Exactly the lines from the one with "Screen dimensions: 1200x675" through the final line of the entries, and nothing else, should appear in the answer; no pictures go in it.

-- Dataset entries --
Segment Open

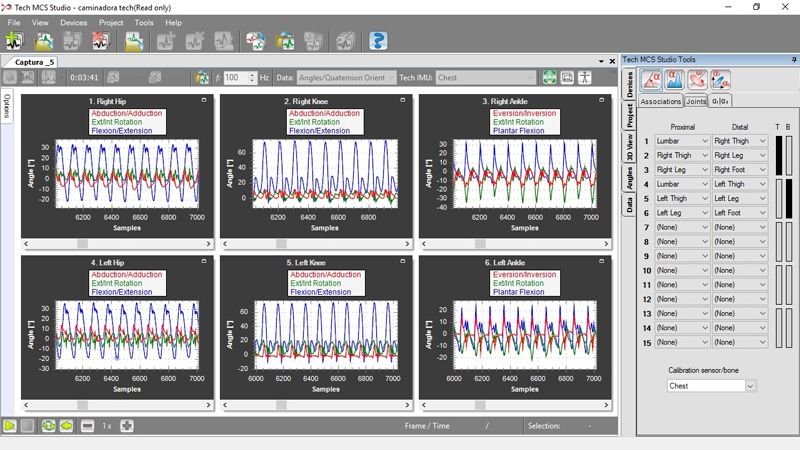Click the blue help question mark icon
Image resolution: width=800 pixels, height=450 pixels.
pyautogui.click(x=378, y=42)
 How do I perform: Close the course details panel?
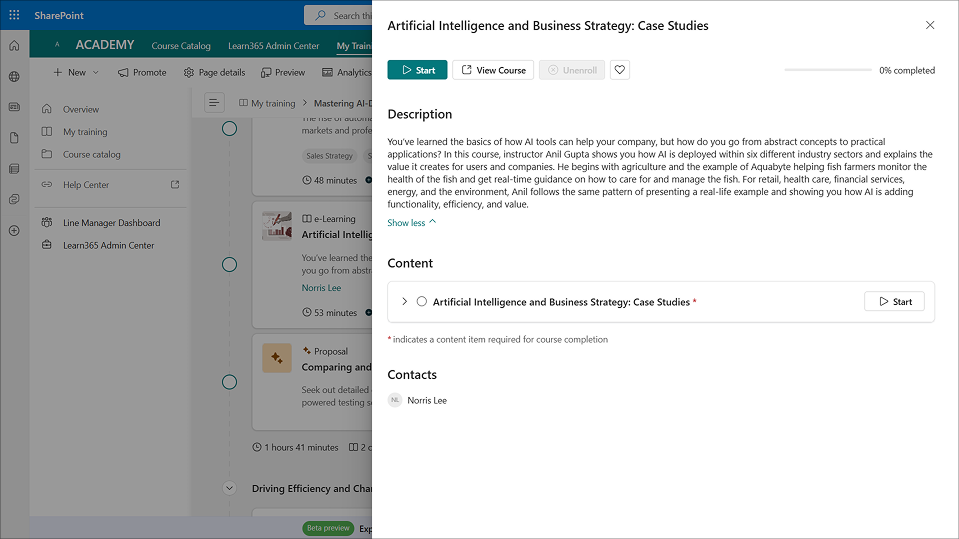click(930, 25)
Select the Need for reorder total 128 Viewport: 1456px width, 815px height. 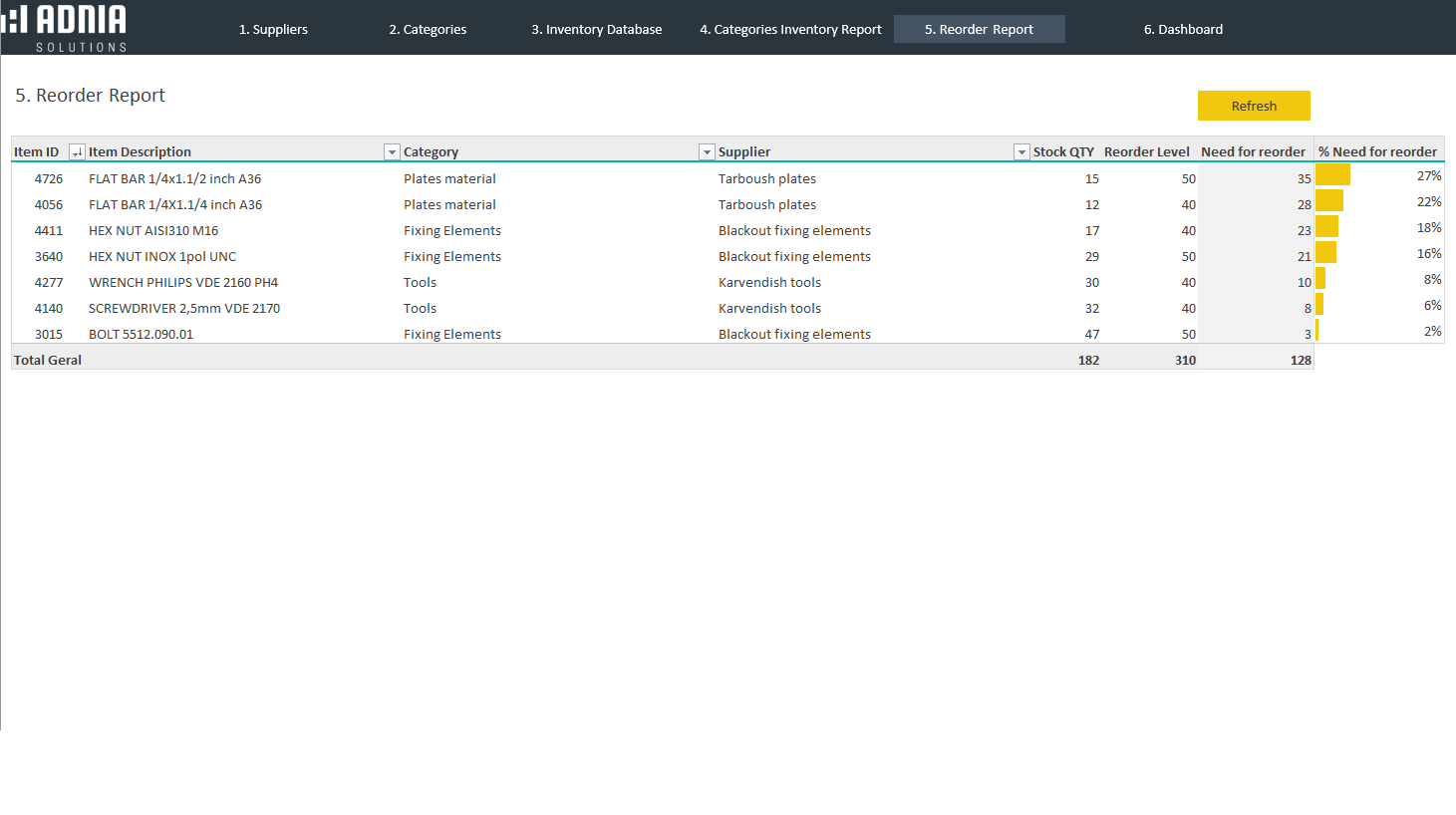pyautogui.click(x=1301, y=361)

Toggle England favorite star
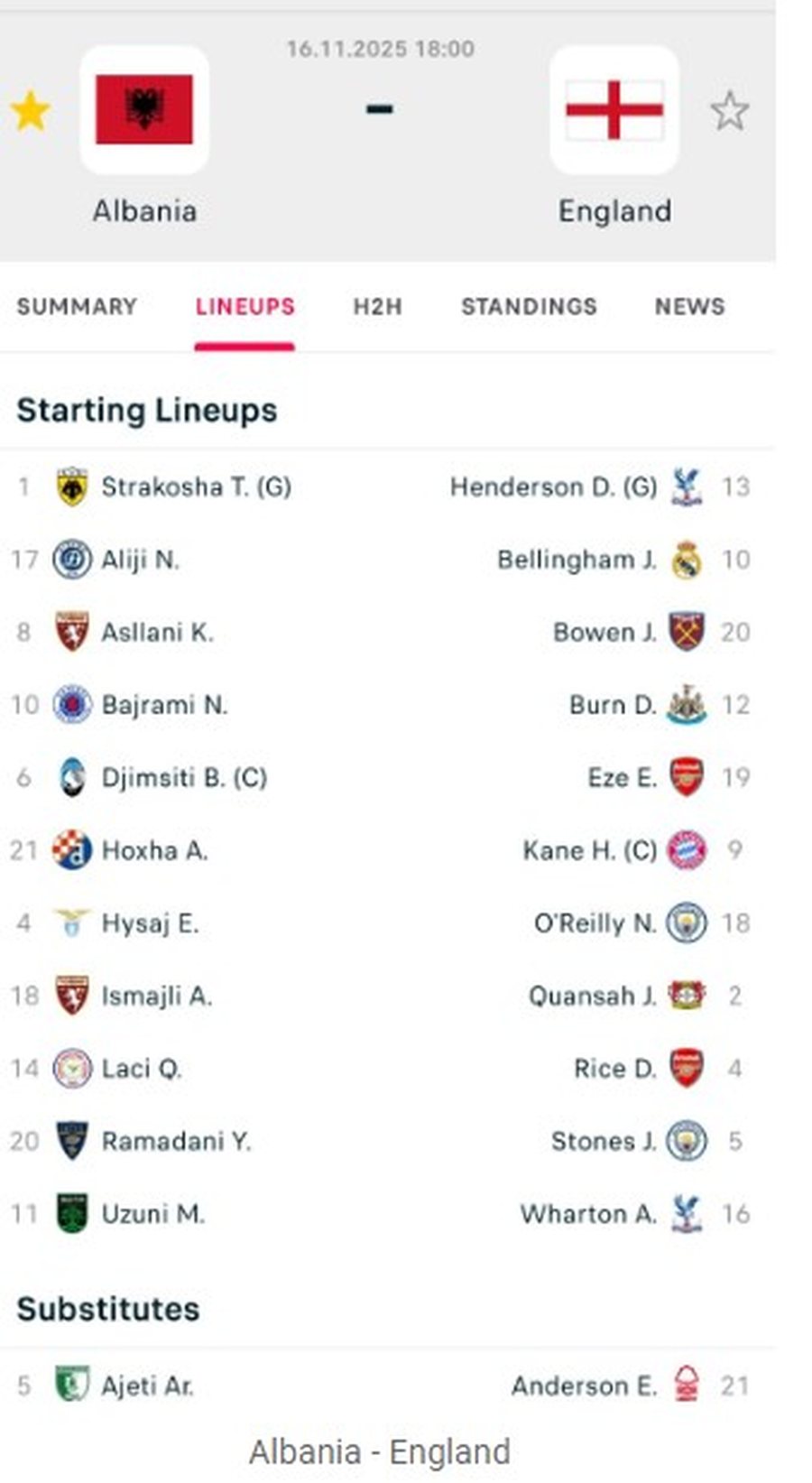pyautogui.click(x=729, y=111)
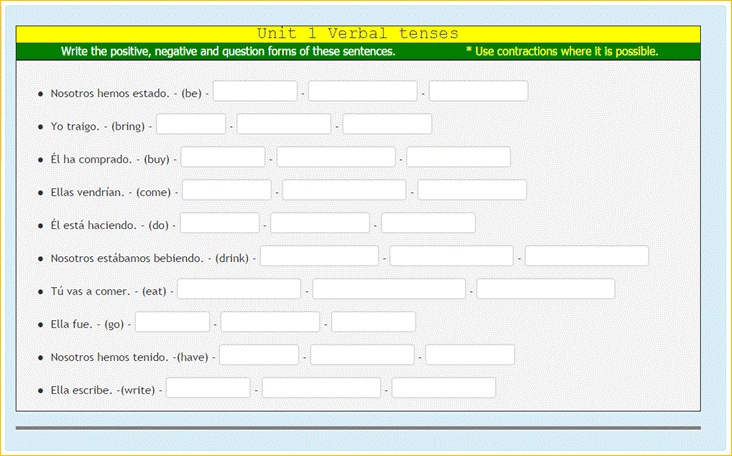The image size is (732, 456).
Task: Click the first field for 'Ellas vendrían' (come)
Action: pos(227,191)
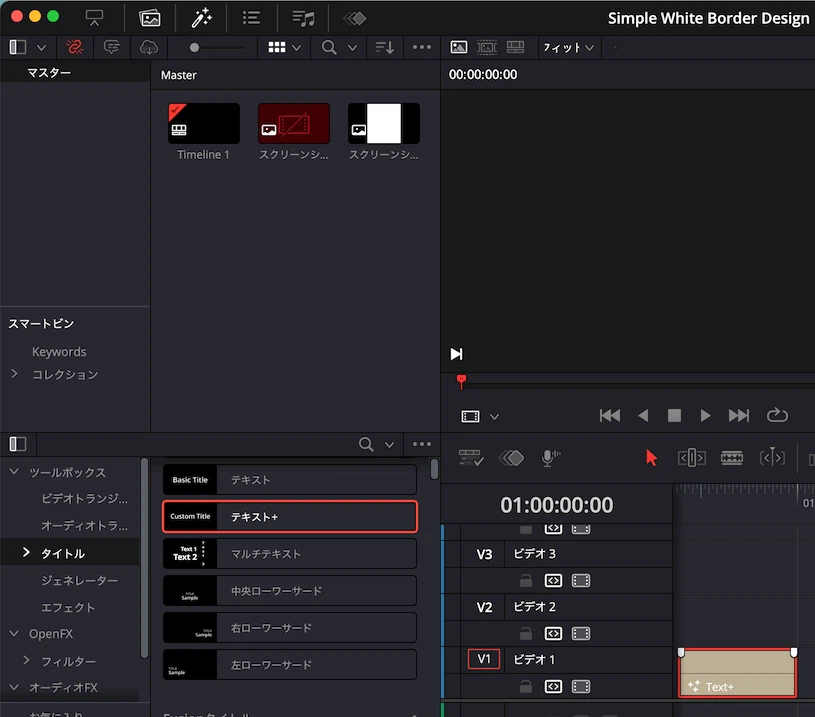
Task: Select the red arrow Selection Mode tool
Action: pyautogui.click(x=652, y=457)
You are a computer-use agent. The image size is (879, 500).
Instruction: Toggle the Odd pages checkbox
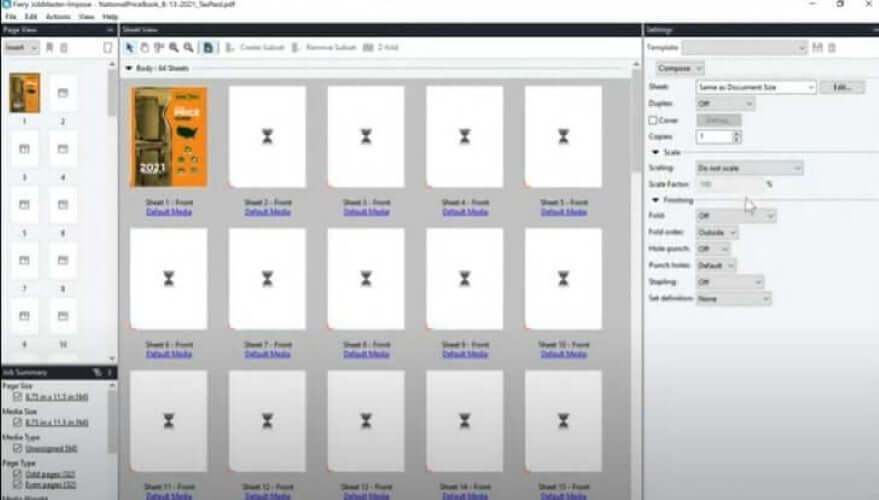click(x=14, y=475)
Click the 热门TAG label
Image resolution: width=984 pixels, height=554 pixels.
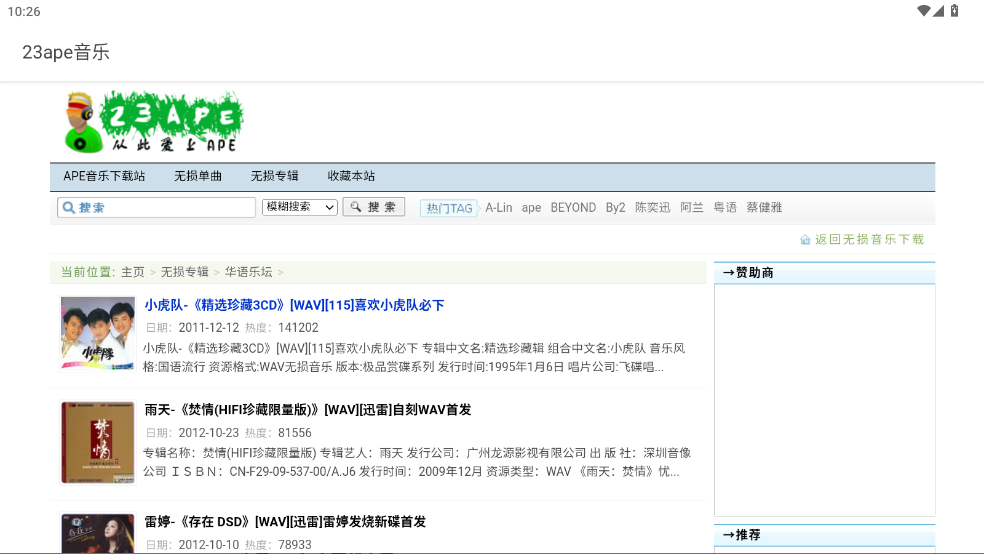click(448, 208)
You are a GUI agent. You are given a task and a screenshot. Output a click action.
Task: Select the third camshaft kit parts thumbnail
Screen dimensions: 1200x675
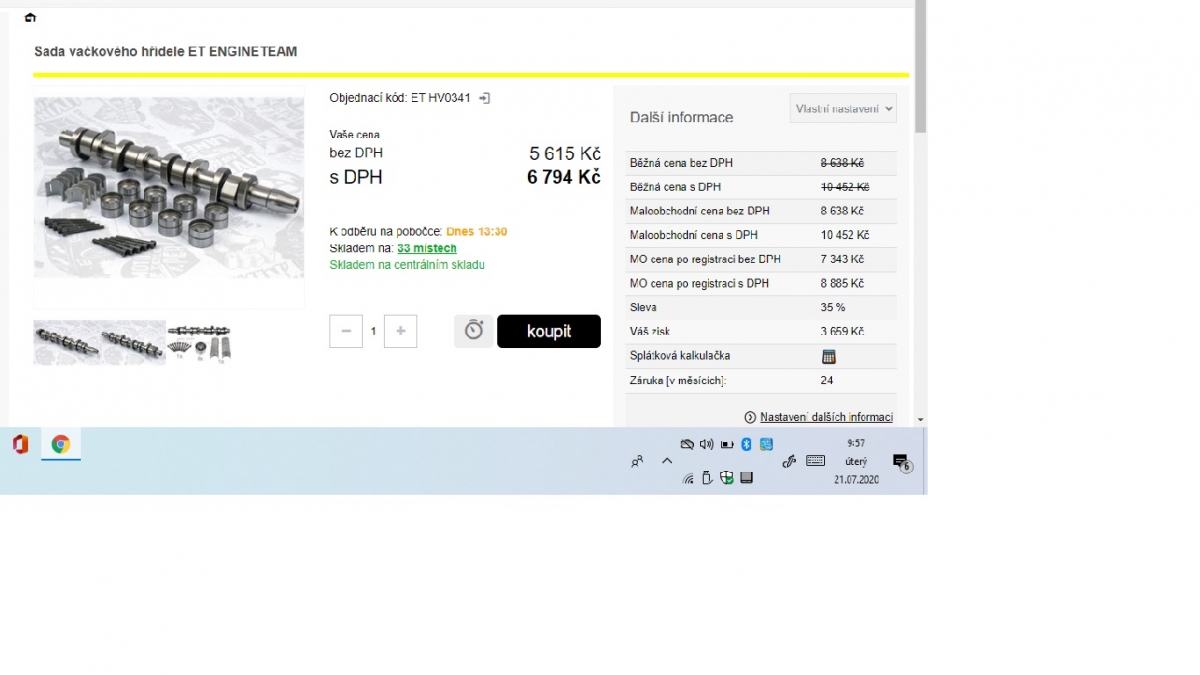pyautogui.click(x=200, y=342)
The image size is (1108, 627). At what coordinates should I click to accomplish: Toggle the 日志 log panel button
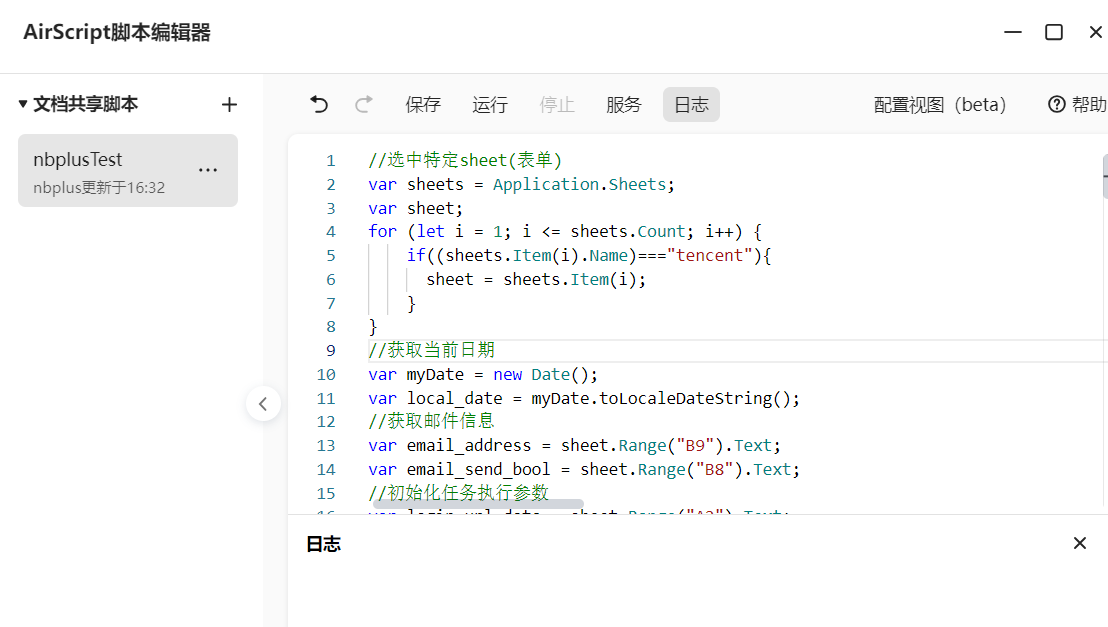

Segment Closed

-- Answer space --
Screen dimensions: 1200x675
pyautogui.click(x=200, y=342)
The image size is (1108, 627). At what coordinates should I click to accomplish: Toggle the 日志 log panel button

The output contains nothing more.